Reestablishing the existence of an author is an intriguing notion that Foucault shares with Jacques Derrida. Specifically, Derrida’s idea of écriture (a double meaning for the act of writing and writing as its own entity) pertains most to Foucault when he is seeking a presence in an author’s absence: “we should reexamine the empty space left by the author’s disappearance; we should attentively observe, along its gaps and fault lines, its new demarcations, and the reapportionment of this void.” (1969: 121). In other words, Foucault is saying that however many fissures left the author’s space blank, there are nonetheless ways to reconstitute and reclassify an author’s discourse. In contrast to Barthes, Foucault asserts that an author preserves the unity of his/her work and is able to “neutralize the contradictions that are found in a series of texts.” (Foucault 1969: 128). (For Barthes, this would be left up to the reader.) Ultimately, Foucault goes in a different direction than Barthes by arguing for the resurrection of authors through the recovery of their work.
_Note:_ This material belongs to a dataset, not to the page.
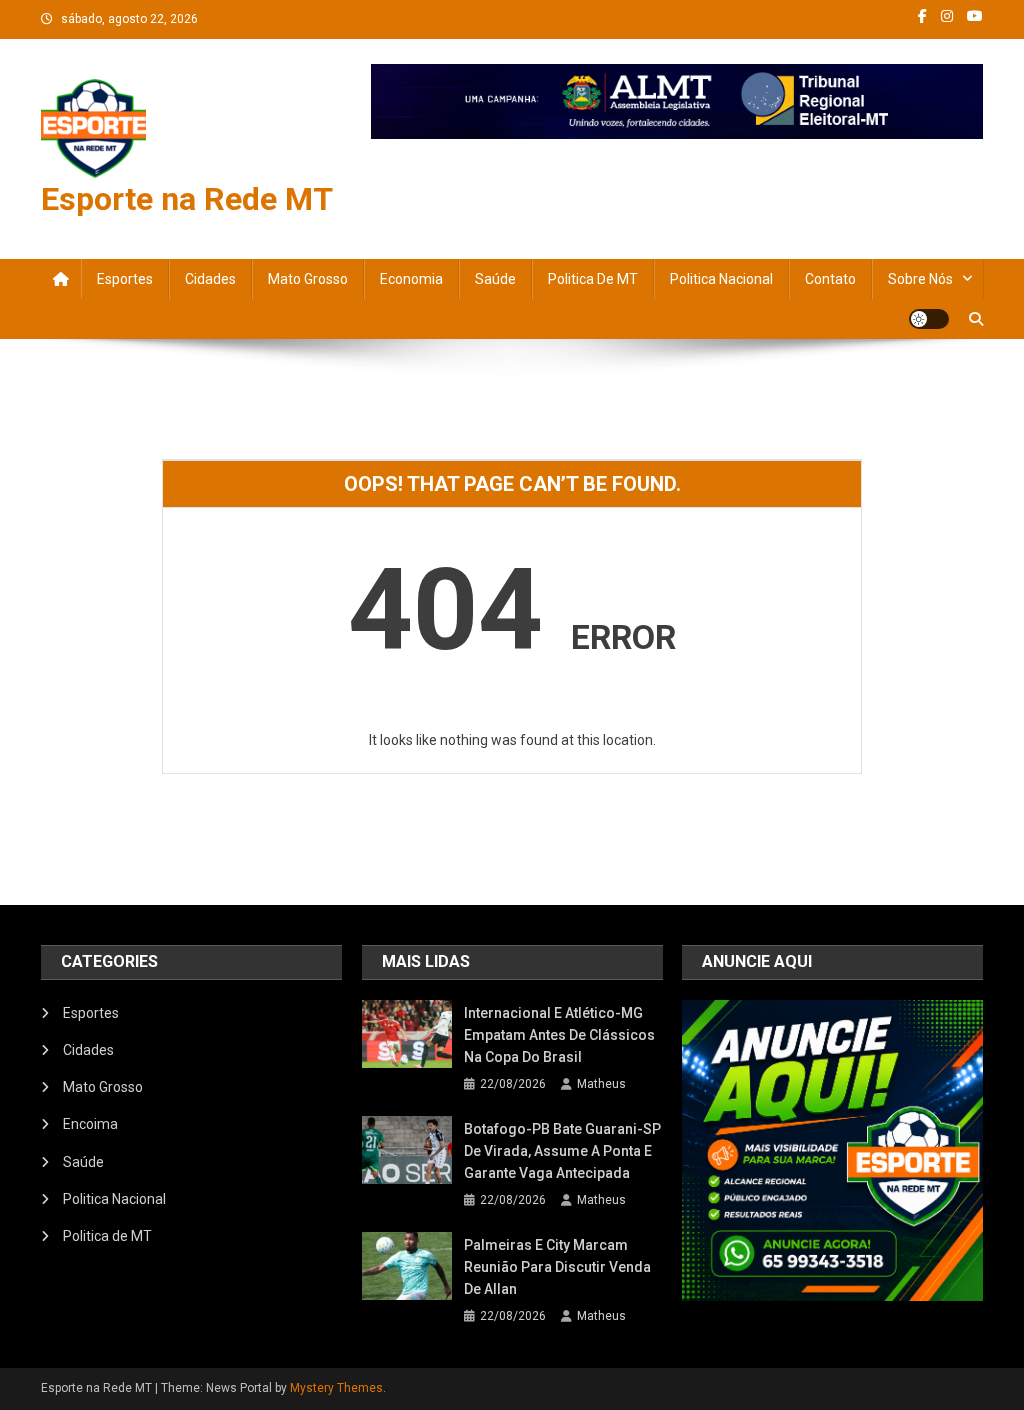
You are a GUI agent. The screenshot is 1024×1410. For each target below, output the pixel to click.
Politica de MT (593, 279)
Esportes (125, 279)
For example, he asserts that authors of certain discourses must “return to the origin.” As Erika Mae Olbricht notes, what Foucault’s author function achieves that Barthes’s Death of the Author does not “is a description of ways of talking about the type of authorial discourse that has currency in textual criticism.” (1997: 73). What is important is “what the discourse of the ‘author’ accomplishes within the discipline, within the scope of its meaning. So the author is no longer dead—but is discursified: the author is given a certain function, a certain reason to exist in discourse.” (1997: 76).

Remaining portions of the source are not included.